### Assignment:
Make an exact copy of the lines below.
======
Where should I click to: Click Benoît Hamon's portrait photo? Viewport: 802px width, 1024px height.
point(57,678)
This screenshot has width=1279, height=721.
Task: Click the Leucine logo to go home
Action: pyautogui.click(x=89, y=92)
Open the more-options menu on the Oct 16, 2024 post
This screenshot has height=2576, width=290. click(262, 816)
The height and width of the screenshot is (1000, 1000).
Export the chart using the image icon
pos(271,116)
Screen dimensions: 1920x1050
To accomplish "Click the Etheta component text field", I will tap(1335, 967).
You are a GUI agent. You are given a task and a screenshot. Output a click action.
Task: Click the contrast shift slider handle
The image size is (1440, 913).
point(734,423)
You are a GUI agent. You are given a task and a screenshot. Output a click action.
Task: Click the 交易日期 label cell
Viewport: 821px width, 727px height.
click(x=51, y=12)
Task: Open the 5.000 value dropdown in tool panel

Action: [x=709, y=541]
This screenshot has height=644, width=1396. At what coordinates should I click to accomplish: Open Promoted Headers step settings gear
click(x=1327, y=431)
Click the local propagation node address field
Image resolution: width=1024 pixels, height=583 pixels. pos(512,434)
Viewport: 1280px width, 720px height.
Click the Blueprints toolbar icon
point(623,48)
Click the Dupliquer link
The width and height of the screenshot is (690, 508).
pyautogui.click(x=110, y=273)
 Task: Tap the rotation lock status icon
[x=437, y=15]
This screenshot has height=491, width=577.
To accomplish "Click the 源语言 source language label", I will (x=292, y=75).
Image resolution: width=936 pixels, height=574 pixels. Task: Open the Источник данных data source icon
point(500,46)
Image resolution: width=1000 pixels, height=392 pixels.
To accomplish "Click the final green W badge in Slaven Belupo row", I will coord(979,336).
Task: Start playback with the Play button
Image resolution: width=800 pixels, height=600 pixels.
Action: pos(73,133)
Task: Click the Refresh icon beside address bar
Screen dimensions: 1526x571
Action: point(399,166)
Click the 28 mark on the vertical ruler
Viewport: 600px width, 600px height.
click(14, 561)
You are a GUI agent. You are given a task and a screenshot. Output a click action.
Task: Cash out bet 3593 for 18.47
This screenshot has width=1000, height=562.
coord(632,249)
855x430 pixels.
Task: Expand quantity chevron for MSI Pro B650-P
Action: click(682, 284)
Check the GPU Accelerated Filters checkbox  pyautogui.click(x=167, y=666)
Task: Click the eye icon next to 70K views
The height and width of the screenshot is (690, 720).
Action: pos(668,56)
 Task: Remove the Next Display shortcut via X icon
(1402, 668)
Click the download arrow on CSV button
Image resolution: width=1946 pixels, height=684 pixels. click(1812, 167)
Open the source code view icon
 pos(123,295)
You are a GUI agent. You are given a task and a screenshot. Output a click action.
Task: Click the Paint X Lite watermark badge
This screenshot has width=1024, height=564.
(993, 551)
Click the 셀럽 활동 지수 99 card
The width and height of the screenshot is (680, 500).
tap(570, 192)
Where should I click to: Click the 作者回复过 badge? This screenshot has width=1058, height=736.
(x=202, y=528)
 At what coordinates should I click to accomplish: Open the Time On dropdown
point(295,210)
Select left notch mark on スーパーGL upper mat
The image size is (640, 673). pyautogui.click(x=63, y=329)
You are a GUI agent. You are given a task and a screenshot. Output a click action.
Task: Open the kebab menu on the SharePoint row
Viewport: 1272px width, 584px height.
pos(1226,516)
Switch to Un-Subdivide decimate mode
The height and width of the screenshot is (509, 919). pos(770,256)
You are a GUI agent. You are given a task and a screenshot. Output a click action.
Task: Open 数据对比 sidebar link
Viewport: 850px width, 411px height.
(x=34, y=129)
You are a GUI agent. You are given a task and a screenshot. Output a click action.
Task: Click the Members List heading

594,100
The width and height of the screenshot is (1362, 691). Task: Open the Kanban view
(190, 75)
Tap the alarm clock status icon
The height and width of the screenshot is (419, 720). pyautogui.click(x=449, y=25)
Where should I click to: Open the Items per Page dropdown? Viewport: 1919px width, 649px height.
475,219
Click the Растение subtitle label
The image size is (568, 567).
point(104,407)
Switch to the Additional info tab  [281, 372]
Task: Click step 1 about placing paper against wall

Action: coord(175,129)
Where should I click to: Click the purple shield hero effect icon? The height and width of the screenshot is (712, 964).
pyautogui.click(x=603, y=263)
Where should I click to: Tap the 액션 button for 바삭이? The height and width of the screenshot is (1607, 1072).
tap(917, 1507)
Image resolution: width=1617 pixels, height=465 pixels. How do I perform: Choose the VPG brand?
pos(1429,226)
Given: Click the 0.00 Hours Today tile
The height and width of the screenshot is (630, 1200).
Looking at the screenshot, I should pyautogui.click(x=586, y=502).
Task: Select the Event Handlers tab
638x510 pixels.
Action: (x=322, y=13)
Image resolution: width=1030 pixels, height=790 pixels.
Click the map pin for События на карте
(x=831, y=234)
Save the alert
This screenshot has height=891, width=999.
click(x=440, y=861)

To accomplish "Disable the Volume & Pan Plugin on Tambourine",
======
### Response box:
Where should I click to: Click Benoît Hamon's portrait photo? Viewport: 802px width, 1024px height.
point(57,678)
This screenshot has width=1279, height=721.
Task: Click the Leucine logo to go home
Action: pyautogui.click(x=89, y=92)
Open the more-options menu on the Oct 16, 2024 post
This screenshot has height=2576, width=290. click(262, 816)
The height and width of the screenshot is (1000, 1000).
Export the chart using the image icon
pos(271,116)
Screen dimensions: 1920x1050
To accomplish "Click the Etheta component text field", I will tap(1335, 967).
You are a GUI agent. You are given a task and a screenshot. Output a click action.
Task: Click the contrast shift slider handle
The image size is (1440, 913).
point(734,423)
You are a GUI agent. You are given a task and a screenshot. Output a click action.
Task: Click the 交易日期 label cell
Viewport: 821px width, 727px height.
click(x=51, y=12)
Task: Open the 5.000 value dropdown in tool panel

Action: [x=709, y=541]
This screenshot has height=644, width=1396. At what coordinates should I click to accomplish: Open Promoted Headers step settings gear
click(x=1327, y=431)
Click the local propagation node address field
Image resolution: width=1024 pixels, height=583 pixels. pos(512,434)
Viewport: 1280px width, 720px height.
Click the Blueprints toolbar icon
point(623,48)
Click the Dupliquer link
The width and height of the screenshot is (690, 508).
pyautogui.click(x=110, y=273)
 Task: Tap the rotation lock status icon
[x=437, y=15]
This screenshot has height=491, width=577.
To accomplish "Click the 源语言 source language label", I will (x=292, y=75).
Image resolution: width=936 pixels, height=574 pixels. Task: Open the Источник данных data source icon
point(500,46)
Image resolution: width=1000 pixels, height=392 pixels.
To accomplish "Click the final green W badge in Slaven Belupo row", I will coord(979,336).
Task: Start playback with the Play button
Image resolution: width=800 pixels, height=600 pixels.
Action: pos(73,133)
Task: Click the Refresh icon beside address bar
Screen dimensions: 1526x571
Action: point(399,166)
Click the 28 mark on the vertical ruler
Viewport: 600px width, 600px height.
click(14, 561)
You are a GUI agent. You are given a task and a screenshot. Output a click action.
Task: Cash out bet 3593 for 18.47
This screenshot has width=1000, height=562.
coord(632,249)
855x430 pixels.
Task: Expand quantity chevron for MSI Pro B650-P
Action: click(682, 284)
Check the GPU Accelerated Filters checkbox  pyautogui.click(x=167, y=666)
Task: Click the eye icon next to 70K views
The height and width of the screenshot is (690, 720).
Action: pos(668,56)
 Task: Remove the Next Display shortcut via X icon
(1402, 668)
Click the download arrow on CSV button
Image resolution: width=1946 pixels, height=684 pixels. click(1812, 167)
Open the source code view icon
 pos(123,295)
You are a GUI agent. You are given a task and a screenshot. Output a click action.
Task: Click the Paint X Lite watermark badge
This screenshot has width=1024, height=564.
(993, 551)
Click the 셀럽 활동 지수 99 card
The width and height of the screenshot is (680, 500).
tap(570, 192)
Where should I click to: Click the 作者回复过 badge? This screenshot has width=1058, height=736.
(x=202, y=528)
 At what coordinates should I click to accomplish: Open the Time On dropdown
point(295,210)
Select left notch mark on スーパーGL upper mat
The image size is (640, 673). pyautogui.click(x=63, y=329)
You are a GUI agent. You are given a task and a screenshot. Output a click action.
Task: Open the kebab menu on the SharePoint row
Viewport: 1272px width, 584px height.
pos(1226,516)
Switch to Un-Subdivide decimate mode
The height and width of the screenshot is (509, 919). pos(770,256)
You are a GUI agent. You are given a task and a screenshot. Output a click action.
Task: Open 数据对比 sidebar link
Viewport: 850px width, 411px height.
(x=34, y=129)
You are a GUI agent. You are given a task and a screenshot. Output a click action.
Task: Click the Members List heading

594,100
The width and height of the screenshot is (1362, 691). Task: Open the Kanban view
(190, 75)
Tap the alarm clock status icon
The height and width of the screenshot is (419, 720). pyautogui.click(x=449, y=25)
Where should I click to: Open the Items per Page dropdown? Viewport: 1919px width, 649px height.
475,219
Click the Растение subtitle label
The image size is (568, 567).
point(104,407)
Switch to the Additional info tab  [281, 372]
Task: Click step 1 about placing paper against wall

Action: coord(175,129)
Where should I click to: Click the purple shield hero effect icon? The height and width of the screenshot is (712, 964).
pyautogui.click(x=603, y=263)
Where should I click to: Tap the 액션 button for 바삭이? The height and width of the screenshot is (1607, 1072).
tap(917, 1507)
Image resolution: width=1617 pixels, height=465 pixels. How do I perform: Choose the VPG brand?
pos(1429,226)
Given: Click the 0.00 Hours Today tile
The height and width of the screenshot is (630, 1200).
Looking at the screenshot, I should pyautogui.click(x=586, y=502).
Task: Select the Event Handlers tab
638x510 pixels.
Action: (x=322, y=13)
Image resolution: width=1030 pixels, height=790 pixels.
Click the map pin for События на карте
(x=831, y=234)
Save the alert
This screenshot has height=891, width=999.
click(x=440, y=861)

To accomplish "Disable the Volume & Pan Plugin on Tambourine",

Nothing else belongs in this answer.